2. I wouldn't do WOF as your first game. Think of all of the things you have to keep track of: reading in the puzzle, displaying the puzzle, spinning a wheel, what to do if the wheel lands on a special space, what if the letter isn't in the puzzle, what if I want to buy a vowel, how do I know if there are no vowels left, how do I keep score, etc. Try something simple, like the Tic-Tac-Dough bonus game or a simple Price is Right pricing game like Lucky 7 or One Away. You have a lot fewer things to administer, and you can use those experiences to make your WOF experience much less painful. But, if you insist:
3. Break this project into steps. Everybody's first few programming attempts are crap. You may want to start out with developing a hangman program first, which WOF is once you strip away the wheel. That will be challenging enough for you.

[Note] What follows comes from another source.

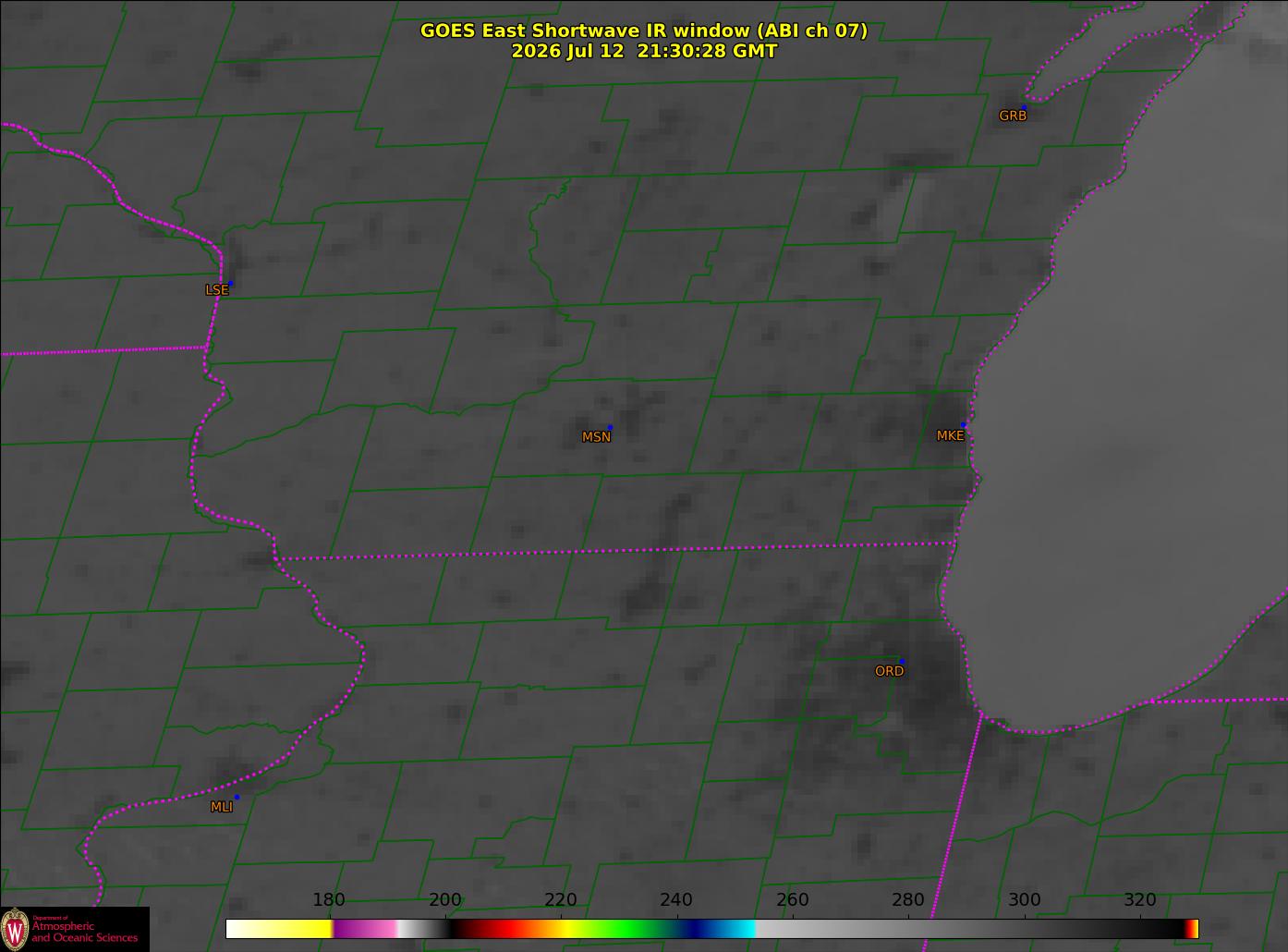This screenshot has height=952, width=1288.
Task: Click the blue LSE station dot
Action: pos(231,283)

4. You probably are not going to be able to have an animated wheel. Animation is the hardest thing in Windows programming.
5. Worry about the sound last. Get the game correct first. You are going to go through hundreds of iterations on making something work right. You are not going to want to hear the theme every time you have to test something. You will go insane (or even more insane than you are now).
I've coded over thirty small game show simulations for my
Game Show Round, and these don't include many of the bells and whistles since it's pretty much presentation software and not meant as a stand alone game. Some I've been able to make in as little as an hour. Some have taken dozens of hours. And I've been doing this for a long, long time.